Der Oberste Gerichtshof hat am 5. Mai 2021 durch den Senatspräsidenten des Obersten Gerichtshofs Hon.-Prof. Dr. Kirchbacher als Vorsitzenden sowie den Hofrat des Obersten Gerichtshofs Mag. Lendl und die Hofrätinnen des Obersten Gerichtshofs Dr. Michel-Kwapinski, Mag. Fürnkranz, und Dr. Mann in der Strafsache gegen M***** D***** und eine andere Angeklagte wegen des Verbrechens der absichtlichen schweren Körperverletzung nach §§ 15, 87 Abs 1 StGB und weiterer strafbarer Handlungen über die Nichtigkeitsbeschwerden und die Berufungen der Angeklagten M***** D***** und N***** S***** gegen das Urteil des Landesgerichts Innsbruck als Schöffengericht vom 29. Oktober 2020, GZ 34 Hv 72/20f-17, nach Anhörung der Generalprokuratur nichtöffentlich (§ 62 Abs 1 zweiter Satz OGH-Geo 2019) den

Beschluss

gefasst:

Spruch

Die Nichtigkeitsbeschwerden werden zurückgewiesen.

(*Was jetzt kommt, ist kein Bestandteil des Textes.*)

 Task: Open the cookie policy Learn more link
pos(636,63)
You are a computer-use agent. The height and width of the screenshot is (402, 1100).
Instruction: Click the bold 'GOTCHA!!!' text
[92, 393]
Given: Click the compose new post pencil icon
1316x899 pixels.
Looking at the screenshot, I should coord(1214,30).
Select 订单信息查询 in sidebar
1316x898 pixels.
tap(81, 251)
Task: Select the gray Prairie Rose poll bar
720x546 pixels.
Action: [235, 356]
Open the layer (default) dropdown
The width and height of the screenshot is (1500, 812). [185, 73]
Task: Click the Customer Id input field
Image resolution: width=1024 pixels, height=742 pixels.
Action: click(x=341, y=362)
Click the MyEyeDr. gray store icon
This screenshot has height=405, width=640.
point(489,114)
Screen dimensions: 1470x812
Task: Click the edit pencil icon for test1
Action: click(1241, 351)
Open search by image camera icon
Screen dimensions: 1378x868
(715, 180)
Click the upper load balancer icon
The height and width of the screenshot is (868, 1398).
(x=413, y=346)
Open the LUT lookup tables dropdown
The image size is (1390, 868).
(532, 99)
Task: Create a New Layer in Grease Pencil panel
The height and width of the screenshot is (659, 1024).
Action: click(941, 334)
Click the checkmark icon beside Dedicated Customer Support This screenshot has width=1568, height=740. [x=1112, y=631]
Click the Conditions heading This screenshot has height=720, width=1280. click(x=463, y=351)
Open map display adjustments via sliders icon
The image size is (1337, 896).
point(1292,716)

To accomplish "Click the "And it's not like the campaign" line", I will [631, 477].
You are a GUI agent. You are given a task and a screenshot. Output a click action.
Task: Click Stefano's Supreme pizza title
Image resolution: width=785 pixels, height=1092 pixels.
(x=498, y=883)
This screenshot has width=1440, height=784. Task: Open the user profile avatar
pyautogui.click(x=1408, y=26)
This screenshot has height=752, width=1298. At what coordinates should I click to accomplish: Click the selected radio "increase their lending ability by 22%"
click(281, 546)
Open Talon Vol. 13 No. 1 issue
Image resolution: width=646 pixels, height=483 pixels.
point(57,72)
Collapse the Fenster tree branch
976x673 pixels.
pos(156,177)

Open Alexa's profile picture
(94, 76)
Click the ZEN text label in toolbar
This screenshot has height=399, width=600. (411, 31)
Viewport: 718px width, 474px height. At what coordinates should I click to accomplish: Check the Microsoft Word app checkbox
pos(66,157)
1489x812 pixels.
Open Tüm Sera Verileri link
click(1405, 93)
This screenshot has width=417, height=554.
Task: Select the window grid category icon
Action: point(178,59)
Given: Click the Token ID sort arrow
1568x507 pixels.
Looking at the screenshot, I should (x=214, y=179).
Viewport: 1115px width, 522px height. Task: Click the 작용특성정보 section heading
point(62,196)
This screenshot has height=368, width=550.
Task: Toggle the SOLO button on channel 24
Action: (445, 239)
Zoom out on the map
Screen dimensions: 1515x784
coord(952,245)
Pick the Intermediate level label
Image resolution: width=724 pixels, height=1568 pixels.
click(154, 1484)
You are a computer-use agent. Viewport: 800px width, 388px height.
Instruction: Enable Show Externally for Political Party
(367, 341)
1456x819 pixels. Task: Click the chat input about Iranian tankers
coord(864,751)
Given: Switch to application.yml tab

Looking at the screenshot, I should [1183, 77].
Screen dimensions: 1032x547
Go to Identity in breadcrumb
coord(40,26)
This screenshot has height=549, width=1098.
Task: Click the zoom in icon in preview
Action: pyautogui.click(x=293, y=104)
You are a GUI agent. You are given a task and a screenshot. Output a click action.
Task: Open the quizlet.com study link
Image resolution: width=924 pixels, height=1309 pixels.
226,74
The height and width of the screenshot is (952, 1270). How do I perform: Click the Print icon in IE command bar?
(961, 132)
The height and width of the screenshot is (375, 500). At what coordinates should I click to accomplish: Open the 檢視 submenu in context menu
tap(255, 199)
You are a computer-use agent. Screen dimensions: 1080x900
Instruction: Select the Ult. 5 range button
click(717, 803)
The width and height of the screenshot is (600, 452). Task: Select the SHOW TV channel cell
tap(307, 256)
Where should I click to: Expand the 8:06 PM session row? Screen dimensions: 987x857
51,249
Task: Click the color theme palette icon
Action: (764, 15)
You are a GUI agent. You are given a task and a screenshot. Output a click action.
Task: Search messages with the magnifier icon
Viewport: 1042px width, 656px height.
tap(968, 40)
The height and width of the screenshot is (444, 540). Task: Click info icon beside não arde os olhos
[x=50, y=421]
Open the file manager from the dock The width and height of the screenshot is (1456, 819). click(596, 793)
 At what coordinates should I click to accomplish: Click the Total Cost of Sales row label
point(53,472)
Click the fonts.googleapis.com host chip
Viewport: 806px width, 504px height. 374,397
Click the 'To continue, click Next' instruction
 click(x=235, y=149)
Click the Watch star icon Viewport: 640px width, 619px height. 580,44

Zur Entscheidung über die Berufungen werden die Akten dem Oberlandesgericht Innsbruck zugeleitet.

Den Angeklagten fallen auch die Kosten des bisherigen Rechtsmittelverfahrens zur Last.

Text

Gründe:

[1]       Mit dem angefochtenen Urteil wurden – soweit für die Erledigung der Nichtigkeitsbeschwerden relevant –M***** D***** des Verbrechens der schweren Körperverletzung nach § 84 Abs 4 StGB (I./) sowie N***** S***** des Vergehens der Körperverletzung nach § 83 Abs 1 StGB (II./) und des Verbrechens der absichtlichen schweren Körperverletzung nach §§ 15, 87 [US 18 f: Abs 1] StGB (III./) schuldig erkannt.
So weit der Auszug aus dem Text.